--- Source extract ---

▬▬▬

A variety of regression techniques are covered throughout the course, beginning at the beginning with simple linear regression, while progressing towards multiple regression, ridge regression, lasso, k-nearest neighbors regression, and kernel regression. Along the way, measures for assessing performance such as RSS and cross validation are explained as well.
Unlike the survey course (course one), in Machine Learning: Regression, students have the chance to implement these techniques as well as use pre-implemented versions. I found that I came away understanding each of these algorithms much better than I did going into the course as a result of having to do these implementations myself, although there still were one or two (specifically I’m thinking lasso), where I was pretty reliant on the hints and starter code provided for building the actual implementation of the algorithm.
Once again, this entire specialization is conducted in Python, and Jupyter (iPython) notebooks are used throughout. I find that having a lot of structure with starter code is a blessing and a curse. It does keep you from getting too far off track, but there is also the reality that with less ability to wander, you may not learn certain things as well. For the most part, I think Guestrin and Fox walk this fine line pretty well.
As in course one, Graphlab from Guestrin’s company Dato was used throughout. To their credit, this time the instructors made it easier to do the work with other modules such as Pandas and SciKit Learn by making the data available in non-Graphlab formats from day one. I saw posts on the class forums that indicated there were students doing the work with other tools, but from perspective, since the notebooks were already written to leverage Graphlab, I really didn’t want to reinvent the wheel and stuck with that. This was less of an issue in the assignments that required students to implement a machine learning algorithm, since those assignments were light on Graphlab, and heavy on Numpy anyway.
Bottom Line Machine Learning: Regression Review
I said in my review of the first course in this specialization that I was definitely going to stick around for another course to see what I got out of it. At this point, I’m in for the duration. These courses are a nice mix of techniques and tools that I already have familiarity with and those that I’m less experienced with. The teaching style is great, and I’m finding that even when techniques are covered that I’m already familiar with, it’s far from a waste of my time. I come away with a better understanding both of the theoretical underpinnings and applications of the machine learning techniques being addressed.

▬▬▬

--- Material provided ---
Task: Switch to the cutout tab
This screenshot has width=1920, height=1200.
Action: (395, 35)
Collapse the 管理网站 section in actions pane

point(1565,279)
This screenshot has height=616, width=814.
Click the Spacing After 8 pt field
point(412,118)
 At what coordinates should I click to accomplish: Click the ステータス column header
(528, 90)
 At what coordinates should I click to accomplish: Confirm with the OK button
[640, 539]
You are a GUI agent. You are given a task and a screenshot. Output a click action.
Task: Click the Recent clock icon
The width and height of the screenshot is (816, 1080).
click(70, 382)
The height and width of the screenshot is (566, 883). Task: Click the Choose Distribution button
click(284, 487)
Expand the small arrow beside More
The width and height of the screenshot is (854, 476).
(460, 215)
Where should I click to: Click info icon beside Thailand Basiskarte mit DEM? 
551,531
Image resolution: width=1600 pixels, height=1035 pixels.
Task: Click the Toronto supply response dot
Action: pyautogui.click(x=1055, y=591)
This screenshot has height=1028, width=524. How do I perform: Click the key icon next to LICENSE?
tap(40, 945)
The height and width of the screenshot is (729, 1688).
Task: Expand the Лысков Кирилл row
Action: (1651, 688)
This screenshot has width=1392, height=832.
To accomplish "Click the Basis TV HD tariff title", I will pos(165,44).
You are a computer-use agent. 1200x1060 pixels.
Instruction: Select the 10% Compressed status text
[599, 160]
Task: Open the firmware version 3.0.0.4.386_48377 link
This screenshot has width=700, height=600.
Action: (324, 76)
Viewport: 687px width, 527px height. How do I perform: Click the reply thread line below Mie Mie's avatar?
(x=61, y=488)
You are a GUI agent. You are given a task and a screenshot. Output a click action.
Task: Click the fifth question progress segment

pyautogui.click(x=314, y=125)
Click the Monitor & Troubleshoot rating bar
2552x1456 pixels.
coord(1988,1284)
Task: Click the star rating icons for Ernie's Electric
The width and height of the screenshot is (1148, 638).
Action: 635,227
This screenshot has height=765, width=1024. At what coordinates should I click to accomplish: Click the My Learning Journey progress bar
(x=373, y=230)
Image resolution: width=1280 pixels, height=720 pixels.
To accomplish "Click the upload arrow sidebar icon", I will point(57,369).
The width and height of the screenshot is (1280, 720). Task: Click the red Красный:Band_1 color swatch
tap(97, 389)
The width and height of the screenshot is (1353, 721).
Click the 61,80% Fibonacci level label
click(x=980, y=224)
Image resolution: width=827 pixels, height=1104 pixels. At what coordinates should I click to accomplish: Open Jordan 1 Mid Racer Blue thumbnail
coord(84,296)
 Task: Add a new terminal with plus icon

▬▬▬

--- Task directions ---
Answer these questions using the regression course review at the top of the page.
1. Which technique did the author rely on the hints and starter code to implement?
2. In what programming language is the whole specialization conducted?
3. Which library were the implementation assignments heavy on?

--- Answer to the task ---
1. Lasso
2. Python
3. Numpy